Lately there seems to be a certain amount of turmoil around the question of what central bankers have done and ought to be doing. Even before the subprime crisis there was no real consensus, even though there was a tendency to credit what has been called "the Great Moderation"--the lessening of the severity and frequency of recessions--to central bank vigilance and success not only in quelling inflation but in shaping inflationary expectations. But in recent days we have had Joseph Stiglitz launching a broadside on "inflation targeting," one of the tools used by some central banks to achieve these goals, and now another heavyweight economist, Alan Blinder, along with collaborators, raising questions about central bank communications strategies, following Michael Woodford, who asks similar questions. And this is to say nothing about the vociferous criticism of central bank actions in connection with the subprime crisis, with many critics alleging that lack of oversight encouraged risky behavior and that bailouts have only exacerbated moral hazard in financial markets.

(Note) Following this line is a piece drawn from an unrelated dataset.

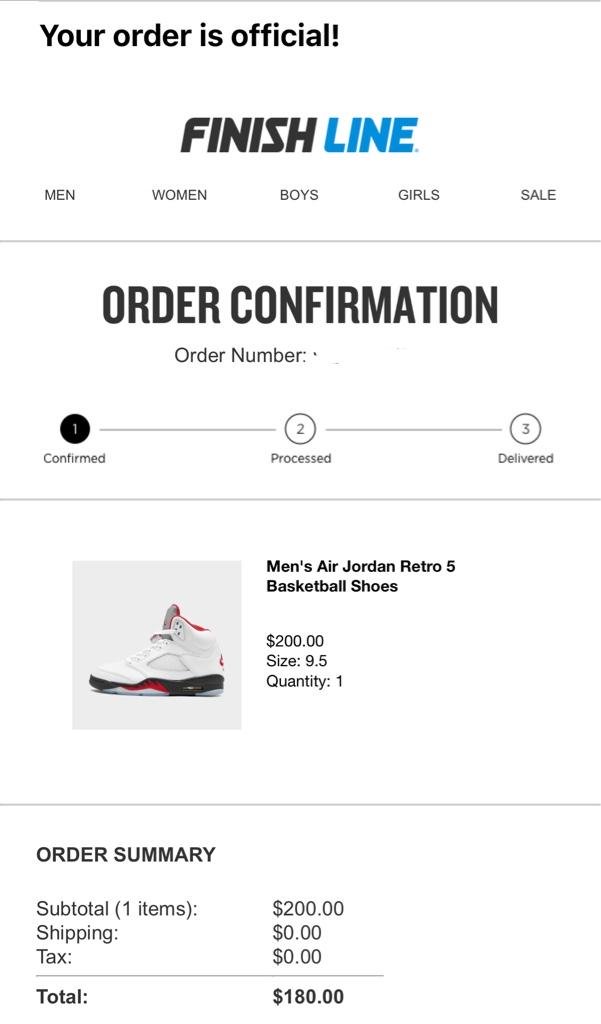Click the ORDER SUMMARY heading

What is the relevance of all this to French politics? It's no secret that Sarkozy has been unhappy with the European Central Bank. Central bankers, who like to think of themselves as virtuous vestal virgins, may have secretly delighted in the fact that their most outspoken critic seemed to go out of his way to publicize the character flaws that are supposed to afflict pandering political sinners: he spent lavishly both in public (cutting taxes on wealth as well as on overtime) and in private (yachts, jets, bling). The ECB, being a relatively young institution, has struggled mightily to establish its "credible commitment" to combating inflation, letting the chips (unemployment, slow growth) fall where they may. Like stern disciplinarians everywhere, they have insisted that the punishment is for the profligate child's own good. But the articles cited above are perhaps a sign that the "spare the rod and spoil the child" mentality of central bankers may be about to change. The new parenting style has yet to find its Dr. Spock. The critique of the puritanical martinet is still couched mainly in the language of mild internal dissent rather than outright apostasy (with the possible exception of Stiglitz). But internal dissent, coupled with more vociferous extramural denunciation and real changes in global markets (when food and oil are in short supply, is "inflation always and everywhere a monetary phenomenon"?), signal impending changes in central bank practice, on which political actors will want to capitalize.